Communication & Representation
Evolution set the original distinction between spoken and written languages, as well as the one between communication and representation. For the human species these distinctions have been accompanied by a transition through symbols and mediated communication; which didn’t happen for other species. It thus can be argued that while communication is common to all animal species, combining communication and symbolic representation remains specific to humans, and supposedly to human intelligence.
Alphabets & Logograms
As illustrated by the evolution of languages, representation technologies are polymorphs: alphabets (representation) have been employed with phonetics (communication), and logograms (representation) have been expressed not only as signs but also as phonemes (communication). Moreover, as epitomised by Kanji, the technologies are interoperable: a common logographic system supporting (written) representations, to be shared between different alphabetic ones for (spoken) communication.
Computational Linguistics
Linguistics have taken a new turn with the arrival of computers as a third agent along humans and nature, with computational linguistics introducing a layered perspective:
- Nominal layer: words used to put names on facts (lexicons)
- Modeling and/or programming layer: grammars meant to be executed by machines (syntax and semantics)
- Natural layer: lexicons, semantics, and grammars as used by humans (pragmatics)
At first, computational linguistics have considered natural and machine languages as isomorphic layered constructs, until new cognitive developments undermined the mind-as-a-machine illusion, and machine learning technologies replaced a structural isomorphism with an operational one.
Operational Linguistics & Large Language Models
Broadly speaking, Machine-learning technologies tend to replace a mind-as-a-machine paradigm with a machine-as-mind one, using large language models (LLM) as a test-bed. To that end LLM, and more generally GAI, considers words as facts from which meanings can be mined from massive communication datasets, with grammars and canned pragmatics providing the backbones of conversations.
That approach can be better understood when set in its operational context and compared to empiric and formal alternatives (see figure above):
- Empiric (or scientific) approaches use domain-specific syntax and semantics to map facts into categories and models
- Formal (or logic) approaches use generic and truth-preserving syntax and semantics to align concepts and presumptive models with categories
- Generative (or nominal) approaches bypass categories and rely instead on semantic grammars (a combination of syntax and semantics) and pragmatics for the alignment of facts and meanings.

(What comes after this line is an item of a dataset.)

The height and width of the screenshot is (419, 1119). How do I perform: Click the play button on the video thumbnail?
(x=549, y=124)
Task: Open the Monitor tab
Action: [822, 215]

That operational perspective points to an intrinsic caveat of generative approaches: their reliance on implicit contents, as represented by the area below the NW/SE diagonal in the diagram above.
Language & Complexity
Depending on the “G” in GAI standing for “General” or “Generative”, the focus is put on intelligence or language; as it happens, both paths lead to the same fundamental issue, namely unifying views of knowledge anatomy (prism), sharing (languages), and learning (development):
- Anatomy: best described through the knowledge diffraction into names, concepts, and categories
- Sharing: the two-pronged language distinction (communication/representation and written/spoken) can best solve the conundrum of open-end linguistic specificities dealing with the universality of human knowledge
- Learning: based on revisited Spinoza’s taxonomy (observations, reason, judgement, experience), knowledge development (individual or collective) can be best explained as the use of language to translate implicit knowledge into explicit representations
Whether it’s general (intelligence) or generative (language), GAI schemes don’t encompass all these dimensions. More specifically, they cannot deal with the gap between two kinds of complexity, nature on the one hand, human minds on the other hand: that can only be achieved with language used to build bridges from the two sides of the gap.